══ Data listing ══

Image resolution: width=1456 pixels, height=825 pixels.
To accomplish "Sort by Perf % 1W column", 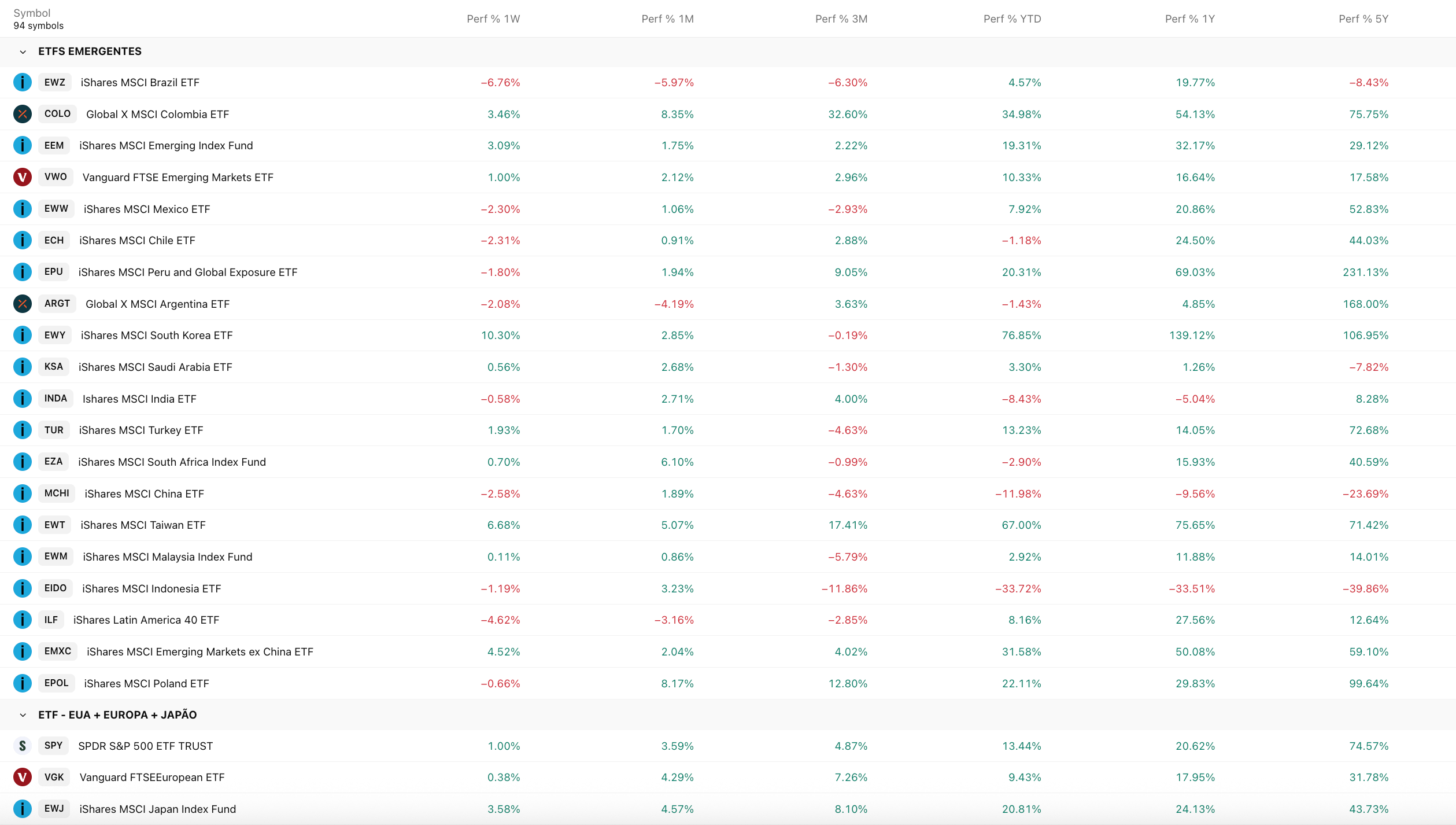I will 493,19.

═══
══ Data listing ══

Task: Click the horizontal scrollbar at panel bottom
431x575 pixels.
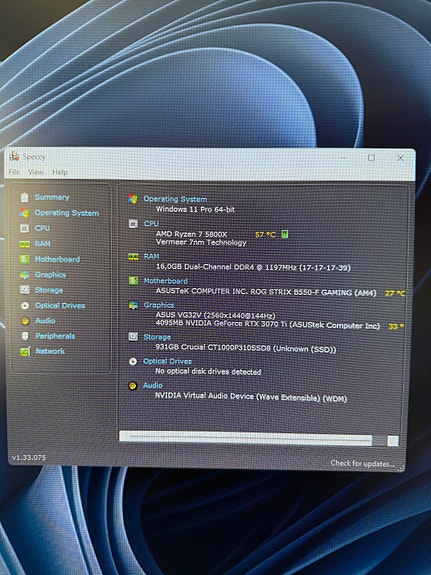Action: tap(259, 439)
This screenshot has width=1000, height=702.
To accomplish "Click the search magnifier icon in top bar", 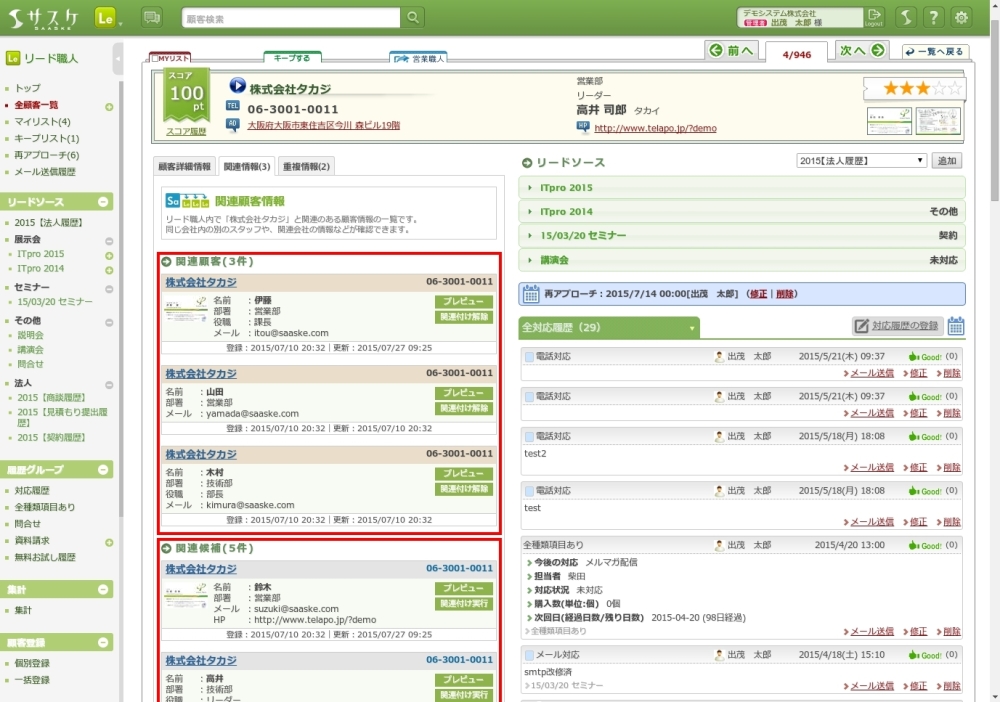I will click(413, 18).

═══

Exercise requirements: Count the lines in the items above that contain the string "height", treating case as significant. Give only the number.

Expected answer: 2